Problem statement.
Copy out the lines of the records below, and only those lines, from the one with "The width and height of the screenshot is (253, 139)." through the one with "The image size is (566, 396).", exactly as they appear.

Data.
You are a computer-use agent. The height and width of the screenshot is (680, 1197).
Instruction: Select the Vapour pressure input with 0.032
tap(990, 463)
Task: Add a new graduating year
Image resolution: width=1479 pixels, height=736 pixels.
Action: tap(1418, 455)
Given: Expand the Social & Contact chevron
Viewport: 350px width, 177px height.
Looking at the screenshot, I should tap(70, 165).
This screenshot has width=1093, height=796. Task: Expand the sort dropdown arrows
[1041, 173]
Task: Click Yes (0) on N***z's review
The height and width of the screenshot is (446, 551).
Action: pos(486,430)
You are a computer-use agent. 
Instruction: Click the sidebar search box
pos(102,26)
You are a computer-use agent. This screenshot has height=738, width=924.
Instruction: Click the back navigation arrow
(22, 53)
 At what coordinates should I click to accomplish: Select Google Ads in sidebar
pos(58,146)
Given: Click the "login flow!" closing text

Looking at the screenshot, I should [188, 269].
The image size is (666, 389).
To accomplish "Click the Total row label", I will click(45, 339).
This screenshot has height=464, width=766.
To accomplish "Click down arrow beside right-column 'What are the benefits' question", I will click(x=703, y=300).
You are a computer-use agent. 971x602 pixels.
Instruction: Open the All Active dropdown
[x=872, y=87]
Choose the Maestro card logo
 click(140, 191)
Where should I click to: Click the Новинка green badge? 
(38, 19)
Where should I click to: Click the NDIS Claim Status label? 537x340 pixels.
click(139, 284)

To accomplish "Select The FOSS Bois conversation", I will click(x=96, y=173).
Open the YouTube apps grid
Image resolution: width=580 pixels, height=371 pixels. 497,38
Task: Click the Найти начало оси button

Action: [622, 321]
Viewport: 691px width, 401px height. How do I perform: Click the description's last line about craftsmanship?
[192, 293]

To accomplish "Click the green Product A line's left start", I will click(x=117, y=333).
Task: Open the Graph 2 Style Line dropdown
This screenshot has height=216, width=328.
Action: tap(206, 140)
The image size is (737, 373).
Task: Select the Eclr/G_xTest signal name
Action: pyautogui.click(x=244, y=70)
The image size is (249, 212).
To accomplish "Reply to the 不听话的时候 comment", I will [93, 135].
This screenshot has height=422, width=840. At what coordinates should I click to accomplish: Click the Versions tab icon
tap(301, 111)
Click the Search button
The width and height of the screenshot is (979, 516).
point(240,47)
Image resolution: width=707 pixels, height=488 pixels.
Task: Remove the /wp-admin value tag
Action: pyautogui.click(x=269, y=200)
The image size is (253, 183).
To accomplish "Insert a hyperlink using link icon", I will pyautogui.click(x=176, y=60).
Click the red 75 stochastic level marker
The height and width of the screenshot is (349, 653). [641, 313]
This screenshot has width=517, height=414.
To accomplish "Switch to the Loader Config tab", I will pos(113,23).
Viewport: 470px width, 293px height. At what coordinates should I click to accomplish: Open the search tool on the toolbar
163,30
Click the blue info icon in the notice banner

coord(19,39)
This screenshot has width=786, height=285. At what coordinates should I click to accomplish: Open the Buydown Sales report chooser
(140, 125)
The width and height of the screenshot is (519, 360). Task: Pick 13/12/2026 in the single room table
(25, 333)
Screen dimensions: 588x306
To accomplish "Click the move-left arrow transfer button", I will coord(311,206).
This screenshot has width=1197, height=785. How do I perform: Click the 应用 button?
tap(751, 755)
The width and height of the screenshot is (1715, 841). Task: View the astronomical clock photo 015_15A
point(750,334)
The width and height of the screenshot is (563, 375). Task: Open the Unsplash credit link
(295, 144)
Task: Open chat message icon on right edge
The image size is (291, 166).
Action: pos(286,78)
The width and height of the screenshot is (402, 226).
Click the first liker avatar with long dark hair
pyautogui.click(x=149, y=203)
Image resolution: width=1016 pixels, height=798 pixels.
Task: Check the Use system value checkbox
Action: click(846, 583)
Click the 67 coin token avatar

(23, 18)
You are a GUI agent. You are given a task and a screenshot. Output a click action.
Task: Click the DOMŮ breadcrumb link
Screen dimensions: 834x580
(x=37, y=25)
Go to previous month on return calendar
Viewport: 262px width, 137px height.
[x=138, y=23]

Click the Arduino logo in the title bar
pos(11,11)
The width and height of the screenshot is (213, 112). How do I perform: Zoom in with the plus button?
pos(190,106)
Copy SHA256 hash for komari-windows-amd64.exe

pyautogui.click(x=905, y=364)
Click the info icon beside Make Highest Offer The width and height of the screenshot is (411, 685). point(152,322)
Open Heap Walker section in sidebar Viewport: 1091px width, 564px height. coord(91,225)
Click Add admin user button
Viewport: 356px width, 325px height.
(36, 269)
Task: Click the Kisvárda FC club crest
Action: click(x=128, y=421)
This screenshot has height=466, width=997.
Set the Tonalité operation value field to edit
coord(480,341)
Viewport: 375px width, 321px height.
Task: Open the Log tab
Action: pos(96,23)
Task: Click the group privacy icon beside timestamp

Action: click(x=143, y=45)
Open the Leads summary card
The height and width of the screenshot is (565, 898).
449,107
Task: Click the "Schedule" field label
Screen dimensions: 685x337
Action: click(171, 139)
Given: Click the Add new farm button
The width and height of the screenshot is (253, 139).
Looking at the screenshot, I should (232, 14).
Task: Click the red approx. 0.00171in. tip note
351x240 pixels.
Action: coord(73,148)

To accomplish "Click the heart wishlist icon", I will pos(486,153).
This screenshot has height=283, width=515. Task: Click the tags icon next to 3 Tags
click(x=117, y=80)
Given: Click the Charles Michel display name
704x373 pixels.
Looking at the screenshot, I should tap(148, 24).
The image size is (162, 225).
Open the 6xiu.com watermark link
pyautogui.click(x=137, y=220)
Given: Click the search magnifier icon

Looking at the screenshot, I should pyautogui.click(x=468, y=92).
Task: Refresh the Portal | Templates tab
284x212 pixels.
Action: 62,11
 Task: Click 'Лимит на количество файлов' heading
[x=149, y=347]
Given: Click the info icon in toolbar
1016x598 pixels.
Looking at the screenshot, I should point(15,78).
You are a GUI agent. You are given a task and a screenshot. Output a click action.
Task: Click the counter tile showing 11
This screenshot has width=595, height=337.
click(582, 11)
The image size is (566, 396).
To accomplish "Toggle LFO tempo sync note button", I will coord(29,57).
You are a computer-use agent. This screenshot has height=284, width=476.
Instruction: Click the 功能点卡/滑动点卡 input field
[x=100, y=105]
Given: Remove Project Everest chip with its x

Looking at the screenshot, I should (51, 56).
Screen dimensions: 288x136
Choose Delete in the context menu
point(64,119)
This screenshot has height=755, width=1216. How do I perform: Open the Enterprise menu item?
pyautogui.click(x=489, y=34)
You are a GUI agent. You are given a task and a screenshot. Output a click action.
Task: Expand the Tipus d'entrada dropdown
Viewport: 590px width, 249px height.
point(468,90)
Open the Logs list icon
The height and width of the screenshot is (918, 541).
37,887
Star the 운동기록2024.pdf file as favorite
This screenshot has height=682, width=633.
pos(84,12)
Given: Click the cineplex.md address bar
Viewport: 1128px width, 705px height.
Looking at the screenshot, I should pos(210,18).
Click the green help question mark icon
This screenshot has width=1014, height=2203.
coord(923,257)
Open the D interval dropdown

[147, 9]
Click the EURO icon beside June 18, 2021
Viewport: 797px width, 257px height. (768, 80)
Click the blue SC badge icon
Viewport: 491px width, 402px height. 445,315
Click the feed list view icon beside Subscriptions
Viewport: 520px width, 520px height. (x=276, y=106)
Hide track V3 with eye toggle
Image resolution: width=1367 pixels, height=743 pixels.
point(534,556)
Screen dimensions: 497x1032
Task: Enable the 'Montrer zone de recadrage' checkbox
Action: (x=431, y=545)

Final answer.
The width and height of the screenshot is (253, 139).
Looking at the screenshot, I should (232, 14).
Task: Click the red approx. 0.00171in. tip note
351x240 pixels.
Action: coord(73,148)

To accomplish "Click the heart wishlist icon", I will pos(486,153).
This screenshot has height=283, width=515. Task: Click the tags icon next to 3 Tags
click(x=117, y=80)
Given: Click the Charles Michel display name
704x373 pixels.
Looking at the screenshot, I should tap(148, 24).
The image size is (162, 225).
Open the 6xiu.com watermark link
pyautogui.click(x=137, y=220)
Given: Click the search magnifier icon

Looking at the screenshot, I should pyautogui.click(x=468, y=92).
Task: Refresh the Portal | Templates tab
284x212 pixels.
Action: 62,11
 Task: Click 'Лимит на количество файлов' heading
[x=149, y=347]
Given: Click the info icon in toolbar
1016x598 pixels.
Looking at the screenshot, I should point(15,78).
You are a GUI agent. You are given a task and a screenshot. Output a click action.
Task: Click the counter tile showing 11
This screenshot has width=595, height=337.
click(582, 11)
The image size is (566, 396).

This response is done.